Ezequiel 19:14
Y ha salido fuego de la vara de sus ramos, ha consumido su fruto, y no ha quedado en ella vara fuerte, cetro para enseñorear. Endecha es esta, y de endecha servirá.
Referencia cruzada
En Ezequiel 19:11, la vid tenía ramas fuertes para cetros; ahora esas ramas son quemadas, sin dejar cetro de gobernante.
Ezequiel 19:1 introduce la endecha por los príncipes de Israel que concluye aquí en el versículo 14.
Ezequiel 21:25-27 también describe la remoción de la corona del rey, coincidiendo con la endecha de que no queda cetro.
Ezequiel 17:18-20 detalla el quebrantamiento del pacto que llevó a esta destrucción: el rey despreció su juramento, resultando en la pérdida de la vara fuerte.

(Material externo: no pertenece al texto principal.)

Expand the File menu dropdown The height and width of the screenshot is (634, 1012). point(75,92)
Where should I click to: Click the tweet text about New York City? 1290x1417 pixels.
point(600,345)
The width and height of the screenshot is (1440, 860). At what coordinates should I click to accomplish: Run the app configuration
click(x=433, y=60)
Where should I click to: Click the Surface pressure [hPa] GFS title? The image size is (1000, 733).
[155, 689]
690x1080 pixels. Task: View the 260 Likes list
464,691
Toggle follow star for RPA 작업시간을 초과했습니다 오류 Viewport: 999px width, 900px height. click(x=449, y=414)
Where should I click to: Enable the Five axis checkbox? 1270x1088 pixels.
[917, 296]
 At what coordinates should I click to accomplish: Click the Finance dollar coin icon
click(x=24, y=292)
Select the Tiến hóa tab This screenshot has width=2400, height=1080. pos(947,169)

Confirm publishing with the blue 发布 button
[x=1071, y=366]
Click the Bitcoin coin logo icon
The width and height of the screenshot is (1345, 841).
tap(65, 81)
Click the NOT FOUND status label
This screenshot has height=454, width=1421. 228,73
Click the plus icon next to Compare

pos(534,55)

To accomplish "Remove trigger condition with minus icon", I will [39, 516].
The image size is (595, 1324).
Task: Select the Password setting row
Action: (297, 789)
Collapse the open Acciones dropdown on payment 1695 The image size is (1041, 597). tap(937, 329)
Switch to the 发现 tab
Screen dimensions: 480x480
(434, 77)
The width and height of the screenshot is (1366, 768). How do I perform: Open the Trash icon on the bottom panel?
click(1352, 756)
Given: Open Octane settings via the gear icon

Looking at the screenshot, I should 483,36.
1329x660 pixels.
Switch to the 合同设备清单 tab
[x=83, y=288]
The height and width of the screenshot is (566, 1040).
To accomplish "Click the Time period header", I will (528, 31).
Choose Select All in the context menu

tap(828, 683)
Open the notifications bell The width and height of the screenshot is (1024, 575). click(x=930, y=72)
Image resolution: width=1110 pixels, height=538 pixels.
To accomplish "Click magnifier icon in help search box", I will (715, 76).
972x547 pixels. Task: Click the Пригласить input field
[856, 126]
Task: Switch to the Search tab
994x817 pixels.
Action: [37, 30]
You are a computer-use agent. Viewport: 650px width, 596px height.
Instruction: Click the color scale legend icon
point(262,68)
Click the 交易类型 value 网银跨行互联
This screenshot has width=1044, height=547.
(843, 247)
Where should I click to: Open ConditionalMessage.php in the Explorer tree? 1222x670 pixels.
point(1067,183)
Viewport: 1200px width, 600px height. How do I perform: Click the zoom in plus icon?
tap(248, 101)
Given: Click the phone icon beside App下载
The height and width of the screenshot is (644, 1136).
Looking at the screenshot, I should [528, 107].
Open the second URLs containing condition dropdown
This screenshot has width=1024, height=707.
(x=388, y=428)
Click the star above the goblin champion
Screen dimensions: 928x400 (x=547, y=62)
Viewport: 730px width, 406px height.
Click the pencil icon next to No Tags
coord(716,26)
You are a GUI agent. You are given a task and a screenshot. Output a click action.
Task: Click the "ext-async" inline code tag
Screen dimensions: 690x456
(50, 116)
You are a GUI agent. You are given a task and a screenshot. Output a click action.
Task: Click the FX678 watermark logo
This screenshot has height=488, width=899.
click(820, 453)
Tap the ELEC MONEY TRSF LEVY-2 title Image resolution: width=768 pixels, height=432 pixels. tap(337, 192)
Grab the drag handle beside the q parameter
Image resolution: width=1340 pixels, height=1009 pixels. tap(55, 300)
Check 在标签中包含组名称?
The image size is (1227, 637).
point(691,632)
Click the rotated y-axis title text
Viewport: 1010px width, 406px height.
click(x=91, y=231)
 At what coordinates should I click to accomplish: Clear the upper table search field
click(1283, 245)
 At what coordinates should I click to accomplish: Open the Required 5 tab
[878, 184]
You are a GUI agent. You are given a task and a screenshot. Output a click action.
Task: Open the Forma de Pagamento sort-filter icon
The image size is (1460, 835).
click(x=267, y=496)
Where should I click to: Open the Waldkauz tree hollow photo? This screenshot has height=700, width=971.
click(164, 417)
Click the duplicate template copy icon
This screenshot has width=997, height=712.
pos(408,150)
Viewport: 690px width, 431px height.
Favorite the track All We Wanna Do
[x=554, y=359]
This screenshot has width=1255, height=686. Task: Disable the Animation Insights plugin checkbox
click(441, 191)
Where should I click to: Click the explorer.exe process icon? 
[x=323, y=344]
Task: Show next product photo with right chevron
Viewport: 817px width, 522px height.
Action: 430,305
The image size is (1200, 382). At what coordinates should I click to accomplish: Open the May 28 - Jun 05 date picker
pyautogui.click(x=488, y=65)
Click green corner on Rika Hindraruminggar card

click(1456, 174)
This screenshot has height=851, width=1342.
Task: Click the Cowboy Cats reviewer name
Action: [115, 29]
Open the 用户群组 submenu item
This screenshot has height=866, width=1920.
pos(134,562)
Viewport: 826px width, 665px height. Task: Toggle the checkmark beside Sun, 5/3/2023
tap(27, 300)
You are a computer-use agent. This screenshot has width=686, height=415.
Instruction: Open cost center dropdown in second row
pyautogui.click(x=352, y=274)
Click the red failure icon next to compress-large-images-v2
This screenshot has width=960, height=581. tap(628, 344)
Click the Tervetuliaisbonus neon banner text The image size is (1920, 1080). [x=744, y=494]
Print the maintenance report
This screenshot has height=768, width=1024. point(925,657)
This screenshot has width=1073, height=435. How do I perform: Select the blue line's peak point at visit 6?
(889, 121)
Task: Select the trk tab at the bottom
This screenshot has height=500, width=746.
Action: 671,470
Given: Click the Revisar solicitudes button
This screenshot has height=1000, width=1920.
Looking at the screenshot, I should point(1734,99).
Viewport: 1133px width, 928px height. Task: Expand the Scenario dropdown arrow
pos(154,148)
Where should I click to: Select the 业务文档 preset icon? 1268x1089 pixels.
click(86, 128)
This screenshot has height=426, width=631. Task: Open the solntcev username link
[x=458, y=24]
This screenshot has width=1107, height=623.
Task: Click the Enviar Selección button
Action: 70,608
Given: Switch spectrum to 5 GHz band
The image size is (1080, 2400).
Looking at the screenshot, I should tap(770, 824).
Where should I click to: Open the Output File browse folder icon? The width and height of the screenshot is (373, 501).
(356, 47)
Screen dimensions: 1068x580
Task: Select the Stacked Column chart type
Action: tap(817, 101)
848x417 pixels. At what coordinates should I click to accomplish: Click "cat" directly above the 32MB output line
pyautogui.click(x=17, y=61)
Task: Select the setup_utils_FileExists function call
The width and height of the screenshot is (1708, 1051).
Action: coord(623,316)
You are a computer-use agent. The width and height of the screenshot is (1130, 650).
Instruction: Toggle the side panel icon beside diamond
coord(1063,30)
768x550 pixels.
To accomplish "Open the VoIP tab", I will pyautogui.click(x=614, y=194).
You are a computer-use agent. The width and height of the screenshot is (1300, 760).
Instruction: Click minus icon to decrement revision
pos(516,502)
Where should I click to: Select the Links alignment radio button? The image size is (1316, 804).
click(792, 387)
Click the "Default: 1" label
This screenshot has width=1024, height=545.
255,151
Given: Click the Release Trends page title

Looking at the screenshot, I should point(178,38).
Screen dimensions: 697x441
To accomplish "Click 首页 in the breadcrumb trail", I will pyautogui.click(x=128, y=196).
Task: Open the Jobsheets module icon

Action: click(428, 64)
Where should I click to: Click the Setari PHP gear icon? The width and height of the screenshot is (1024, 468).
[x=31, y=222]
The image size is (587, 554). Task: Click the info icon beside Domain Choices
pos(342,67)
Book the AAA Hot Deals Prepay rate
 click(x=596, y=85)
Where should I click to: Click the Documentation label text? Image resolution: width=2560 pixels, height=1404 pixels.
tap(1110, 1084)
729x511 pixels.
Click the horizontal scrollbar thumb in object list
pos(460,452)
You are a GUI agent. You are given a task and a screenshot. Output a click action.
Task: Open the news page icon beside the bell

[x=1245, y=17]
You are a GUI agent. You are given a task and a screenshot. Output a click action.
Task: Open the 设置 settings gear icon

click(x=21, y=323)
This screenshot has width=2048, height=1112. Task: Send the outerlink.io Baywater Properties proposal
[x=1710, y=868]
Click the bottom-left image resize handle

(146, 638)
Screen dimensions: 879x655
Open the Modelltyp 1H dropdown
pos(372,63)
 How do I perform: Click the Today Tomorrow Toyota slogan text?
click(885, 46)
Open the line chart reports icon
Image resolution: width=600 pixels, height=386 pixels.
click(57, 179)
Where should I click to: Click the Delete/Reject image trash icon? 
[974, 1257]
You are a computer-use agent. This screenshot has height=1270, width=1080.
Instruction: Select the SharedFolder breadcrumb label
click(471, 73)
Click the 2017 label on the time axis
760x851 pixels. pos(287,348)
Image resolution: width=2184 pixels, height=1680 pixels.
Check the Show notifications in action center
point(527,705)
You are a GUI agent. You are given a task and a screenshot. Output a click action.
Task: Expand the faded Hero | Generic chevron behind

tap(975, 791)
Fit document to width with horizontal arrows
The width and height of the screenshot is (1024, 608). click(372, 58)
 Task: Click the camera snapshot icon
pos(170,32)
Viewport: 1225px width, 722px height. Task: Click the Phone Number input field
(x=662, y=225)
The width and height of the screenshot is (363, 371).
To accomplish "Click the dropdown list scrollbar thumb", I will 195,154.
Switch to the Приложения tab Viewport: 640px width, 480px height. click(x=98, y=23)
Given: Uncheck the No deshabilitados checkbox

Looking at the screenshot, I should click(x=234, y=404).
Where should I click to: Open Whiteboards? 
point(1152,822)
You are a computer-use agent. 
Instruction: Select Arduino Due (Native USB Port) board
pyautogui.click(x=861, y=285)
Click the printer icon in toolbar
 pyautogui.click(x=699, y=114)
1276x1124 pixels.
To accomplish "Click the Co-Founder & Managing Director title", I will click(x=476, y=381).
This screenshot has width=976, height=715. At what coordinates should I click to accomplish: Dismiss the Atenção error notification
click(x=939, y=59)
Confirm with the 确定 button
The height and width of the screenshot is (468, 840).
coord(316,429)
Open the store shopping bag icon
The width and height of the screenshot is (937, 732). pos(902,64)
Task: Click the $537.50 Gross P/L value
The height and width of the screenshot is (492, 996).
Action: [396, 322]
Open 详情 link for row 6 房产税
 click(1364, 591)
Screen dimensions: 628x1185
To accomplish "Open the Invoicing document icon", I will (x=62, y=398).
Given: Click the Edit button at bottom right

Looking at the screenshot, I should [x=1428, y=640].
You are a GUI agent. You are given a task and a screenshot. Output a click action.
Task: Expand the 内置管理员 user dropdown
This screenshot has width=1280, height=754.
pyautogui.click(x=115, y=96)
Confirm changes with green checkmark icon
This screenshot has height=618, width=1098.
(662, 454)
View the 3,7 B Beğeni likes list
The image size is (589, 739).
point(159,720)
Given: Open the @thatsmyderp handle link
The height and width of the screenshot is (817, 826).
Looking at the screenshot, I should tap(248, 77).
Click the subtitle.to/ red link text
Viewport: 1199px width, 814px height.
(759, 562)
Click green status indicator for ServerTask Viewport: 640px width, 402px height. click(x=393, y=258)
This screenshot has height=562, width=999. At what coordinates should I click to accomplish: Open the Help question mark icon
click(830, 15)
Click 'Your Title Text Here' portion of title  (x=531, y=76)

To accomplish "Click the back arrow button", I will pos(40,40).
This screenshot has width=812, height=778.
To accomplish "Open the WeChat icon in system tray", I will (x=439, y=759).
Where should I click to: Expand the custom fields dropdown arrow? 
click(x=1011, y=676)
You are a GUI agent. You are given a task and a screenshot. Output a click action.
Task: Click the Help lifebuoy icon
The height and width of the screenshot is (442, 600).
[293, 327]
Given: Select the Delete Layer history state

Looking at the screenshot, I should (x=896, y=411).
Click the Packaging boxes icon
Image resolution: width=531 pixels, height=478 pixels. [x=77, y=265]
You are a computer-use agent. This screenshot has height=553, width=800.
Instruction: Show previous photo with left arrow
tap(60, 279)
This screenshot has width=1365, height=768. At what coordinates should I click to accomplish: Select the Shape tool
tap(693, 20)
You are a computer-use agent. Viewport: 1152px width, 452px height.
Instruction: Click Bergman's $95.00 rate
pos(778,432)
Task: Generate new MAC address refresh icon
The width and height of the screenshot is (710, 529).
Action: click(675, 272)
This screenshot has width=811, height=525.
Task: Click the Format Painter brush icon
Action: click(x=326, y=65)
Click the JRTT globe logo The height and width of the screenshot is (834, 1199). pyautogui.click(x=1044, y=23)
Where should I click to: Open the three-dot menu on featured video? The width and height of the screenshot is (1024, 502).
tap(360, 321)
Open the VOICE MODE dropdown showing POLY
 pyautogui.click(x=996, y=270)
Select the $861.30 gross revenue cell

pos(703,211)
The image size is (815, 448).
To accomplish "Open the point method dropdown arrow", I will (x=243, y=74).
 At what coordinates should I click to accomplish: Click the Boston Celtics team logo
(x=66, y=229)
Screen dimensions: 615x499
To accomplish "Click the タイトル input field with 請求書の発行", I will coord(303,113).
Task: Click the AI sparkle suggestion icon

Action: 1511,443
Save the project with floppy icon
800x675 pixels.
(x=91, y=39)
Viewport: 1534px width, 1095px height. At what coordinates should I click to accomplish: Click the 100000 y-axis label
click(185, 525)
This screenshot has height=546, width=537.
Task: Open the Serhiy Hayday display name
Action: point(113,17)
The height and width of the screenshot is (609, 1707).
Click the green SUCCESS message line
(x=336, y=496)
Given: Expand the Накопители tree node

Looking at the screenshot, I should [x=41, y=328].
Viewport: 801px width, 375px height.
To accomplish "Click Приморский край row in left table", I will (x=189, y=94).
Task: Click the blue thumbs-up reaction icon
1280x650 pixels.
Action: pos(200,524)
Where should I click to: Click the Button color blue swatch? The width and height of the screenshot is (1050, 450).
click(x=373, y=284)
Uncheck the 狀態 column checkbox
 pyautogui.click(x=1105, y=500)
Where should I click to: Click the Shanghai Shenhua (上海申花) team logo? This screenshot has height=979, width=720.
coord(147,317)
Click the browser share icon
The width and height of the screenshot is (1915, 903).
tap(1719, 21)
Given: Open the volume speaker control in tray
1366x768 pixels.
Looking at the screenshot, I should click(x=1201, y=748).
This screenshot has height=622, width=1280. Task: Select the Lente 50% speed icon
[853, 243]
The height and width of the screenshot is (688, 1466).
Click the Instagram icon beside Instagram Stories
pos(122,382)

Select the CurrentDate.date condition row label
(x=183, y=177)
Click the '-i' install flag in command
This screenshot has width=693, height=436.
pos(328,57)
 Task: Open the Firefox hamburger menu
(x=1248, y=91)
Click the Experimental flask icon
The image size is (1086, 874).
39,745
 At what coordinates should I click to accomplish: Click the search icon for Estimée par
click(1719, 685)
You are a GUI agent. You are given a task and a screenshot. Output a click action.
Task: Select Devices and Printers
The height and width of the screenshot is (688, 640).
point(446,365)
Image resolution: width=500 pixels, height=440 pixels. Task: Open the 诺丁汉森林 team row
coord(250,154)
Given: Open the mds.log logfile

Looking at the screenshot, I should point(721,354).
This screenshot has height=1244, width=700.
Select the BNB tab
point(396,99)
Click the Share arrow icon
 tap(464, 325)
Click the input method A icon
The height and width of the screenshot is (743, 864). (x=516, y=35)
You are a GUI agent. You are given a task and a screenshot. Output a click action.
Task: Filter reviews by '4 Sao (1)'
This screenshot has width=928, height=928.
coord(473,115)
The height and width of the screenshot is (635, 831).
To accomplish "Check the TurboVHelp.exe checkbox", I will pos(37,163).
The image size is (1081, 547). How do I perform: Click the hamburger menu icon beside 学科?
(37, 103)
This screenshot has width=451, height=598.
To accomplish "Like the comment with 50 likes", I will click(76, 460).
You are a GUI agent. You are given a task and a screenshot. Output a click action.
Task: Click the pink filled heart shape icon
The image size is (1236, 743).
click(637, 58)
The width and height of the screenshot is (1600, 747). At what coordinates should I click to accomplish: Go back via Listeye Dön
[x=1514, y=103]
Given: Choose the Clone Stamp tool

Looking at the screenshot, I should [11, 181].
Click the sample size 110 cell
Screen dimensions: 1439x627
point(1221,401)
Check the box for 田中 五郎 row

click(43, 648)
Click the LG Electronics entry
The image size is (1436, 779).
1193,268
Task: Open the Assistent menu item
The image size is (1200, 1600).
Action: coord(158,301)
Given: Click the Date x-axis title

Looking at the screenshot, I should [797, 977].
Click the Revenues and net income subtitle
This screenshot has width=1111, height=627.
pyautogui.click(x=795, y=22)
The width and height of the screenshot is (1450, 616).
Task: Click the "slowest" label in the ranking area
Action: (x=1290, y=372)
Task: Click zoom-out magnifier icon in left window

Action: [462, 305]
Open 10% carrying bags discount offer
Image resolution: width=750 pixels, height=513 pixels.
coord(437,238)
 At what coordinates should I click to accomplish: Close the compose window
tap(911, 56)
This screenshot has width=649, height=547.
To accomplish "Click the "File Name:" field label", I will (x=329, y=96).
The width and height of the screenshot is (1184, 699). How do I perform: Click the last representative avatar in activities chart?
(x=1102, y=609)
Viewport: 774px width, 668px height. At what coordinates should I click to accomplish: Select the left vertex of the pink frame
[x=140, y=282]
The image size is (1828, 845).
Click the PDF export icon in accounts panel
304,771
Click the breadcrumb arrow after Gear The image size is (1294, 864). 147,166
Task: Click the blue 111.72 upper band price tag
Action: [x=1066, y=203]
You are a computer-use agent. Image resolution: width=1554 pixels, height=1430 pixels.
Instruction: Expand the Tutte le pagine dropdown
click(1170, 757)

Ezequiel 20:47 describe un fuego que devora árboles, en paralelo directo al fuego que consume la vid aquí.
Ezequiel 28:12 también comienza una lamentación, esta vez sobre el rey de Tiro — mismo género que la lamentación por los príncipes de Israel aquí.
Ezequiel 7:10 usa imágenes de plantas — la vara que florece para juicio — en paralelo a la vid consumida por el fuego aquí.
Lamentaciones 4:20 lamenta la captura del ungido de Jehová (Sedequías), el evento que termina el cetro davídico aquí.
Oseas 3:4 dice que Israel estará sin rey ni príncipe, coincidiendo con 'sin rama fuerte para cetro' en Ezequiel.
Jeremías 52:3 repite la nota histórica de que la rebelión de Sedequías causó el exilio, confirmando la caída lamentada aquí.
Jeremías 38:23 profetiza directamente la captura de Sedequías y el incendio de Jerusalén, el mismo fuego que consume las varas fuertes de la vid.
Salmos 80:16 dice que la vid es cortada y quemada con fuego, paralelo directo al fuego de la rama que devora el fruto.
Salmos 80:15 se refiere a Israel como la vid que Jehová plantó, la misma alegoría usada en Ezequiel 19 para la destrucción de la nación.
Oseas 10:3 dice 'no tenemos rey', un paralelo directo a la pérdida del cetro del gobernante en Ezequiel.
2 Crónicas 36:13 añade que Sedequías endureció su cerviz y su corazón, reforzando la causa rebelde detrás de la destrucción del fuego.
2 Reyes 24:20 da la causa histórica: la rebelión de Sedequías contra Babilonia llevó al exilio, cumpliendo la pérdida del cetro davídico.
Génesis 49:10 promete que el cetro de Judá no se apartará hasta que venga Silo; la endecha de Ezequiel muestra su remoción temporal, contrastando promesa y juicio.
Números 17:8 muestra una vara seca que milagrosamente da fruto, contrastando con la vid consumida aquí que no da ninguno.
Nehemías 9:37 describe reyes extranjeros gobernando la tierra de Israel, similar a la pérdida de gobernantes nativos en la endecha de Ezequiel.
Amós 5:1 también presenta una lamentación sobre Israel, haciendo eco del mismo género profético de lamentación que se encuentra aquí.